Je m'arrête un peu plus loin, à l'abri du garage d'un restaurant, car, s'il ne pleut pas, il fait plutôt frais. Pendant que je me restaure avec mes provisions, un jeune cycliste arrive, assez chargé. C'est un pèlerin Suisse qui attend son compagnon de route, un vieux de 58 ans, qui mettra 20 minutes pour arriver. Ce dernier, aussitôt le pied à terre, demandera quel est son retard. On lui ment un petit peu, alors il affirme mériter une récompense, et sort ses cigarettes. Il s'est remis à la bicyclette depuis 3 mois pour s'entraîner en vue du voyage, et utilise un vélo type "demi-course", avec dynamo et garde-boue, chargé comme un mulet. Ils vont cahin-caha vers Compostelle, et sont enchantés de leur périple depuis Saint-Julien : "la France est très belle".
La route maintenant descend, mais pas jusqu'à l'arrivée. J'ai repéré un petit raccourci sur la carte, mais les panneaux qui ont l'air bricolés, indiquent un nom bizarre comportant des X, pas le même que sur la carte : œuvre des autonomistes? La petite route est en assez mauvais état, et ne dessert que des fermes et un village triste, où il faut encore trouver sa route. Plusieurs fois des chiens agressifs m'ont donné l'assaut, un assaut resté vocal (grâce à mes cris à moi ?). Je regrette un peu la route normale qui devait être bien plus sympathique.
J'arrive à Saint-Jean-Pied de-Port sous quelques gouttes. A l'entrée de la ville un grand magasin de sport et de cycles m'interpelle, comme on dit. Je demande encore une fois ma pommade miracle, la crème Kramer. Encore une fois, la réponse est négative. Une vendeuse compatissante me conseille l'Akiléine Nok, en pharmacie. Il paraît que la marque rendue célèbre par son "dentifrice pour les pieds" a étendu sa gamme aux produits anti-frottements.
Je trouve l'un des hôtels conseillés par le Routard et m'y installe. Douché et habillé presque normalement (survêtement), je me rends, par les rues moyenâgeuses, à la Société des Amis de Saint-Jacques, qui se trouve juste à côté de chez Madame Debril, spécialisée dans l'histoire du pèlerinage de Compostelle, et jusqu'à ces derniers temps, seule référence pour les pèlerins. Cette dame, citée par mon compère Claude, je l'évite, car elle n'avait jamais répondu à mes lettres de demandes de renseignements. J'ai appris plus tard qu'elle n'aime pas les pélerins qui utilisent le vélo sur le Camino. Et mes timbres pour la réponse alors ?

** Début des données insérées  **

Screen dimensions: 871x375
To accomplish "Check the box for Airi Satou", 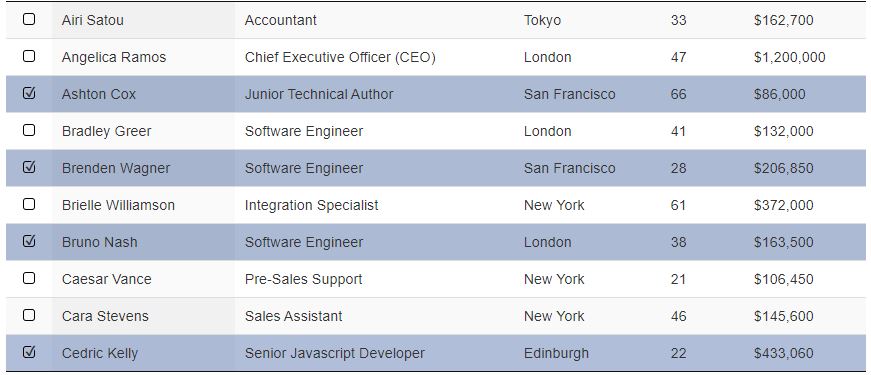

Par contre, le couple de bénévoles (BC BG) qui "fait sa semaine", me reçoit très cordialement et tamponne mon credencial, (sorte de passeport pour faciliter le logement dans les auberges de pèlerins en Espagne, et … document-souvenir), en s'étonnant d'être les premiers à le faire depuis mon départ. Fallait-il le faire tamponner par les hôteliers ? Ils me disent que je suis pour eux, le premier pèlerin "patronné" par la toute nouvelle Société des Amis de Saint-Jacques de Provence.
Etant à mi-hauteur de la Citadelle, je pousse jusqu'au sommet et me promène sur les remparts et dans les fossés de ce batiment très bien conservé. Sacré Vauban! Grâce à la table d'orientation au dessin naïf, je repère au loin le col de Roncevaux que je franchirai demain : il me paraît suffisamment haut.
En redescendant, je repasse au bureau d'accueil pour demander un renseignement complémentaire, et la dame est contente parcequ'elle avait oublié de me demander mon âge, "pour les statistiques". Dans le doute, elle avait écrit : 54. Flatteuse, va!
J'ai effectué 670 km français depuis Arles. Il en reste dans les 800, espagnols.
À demain!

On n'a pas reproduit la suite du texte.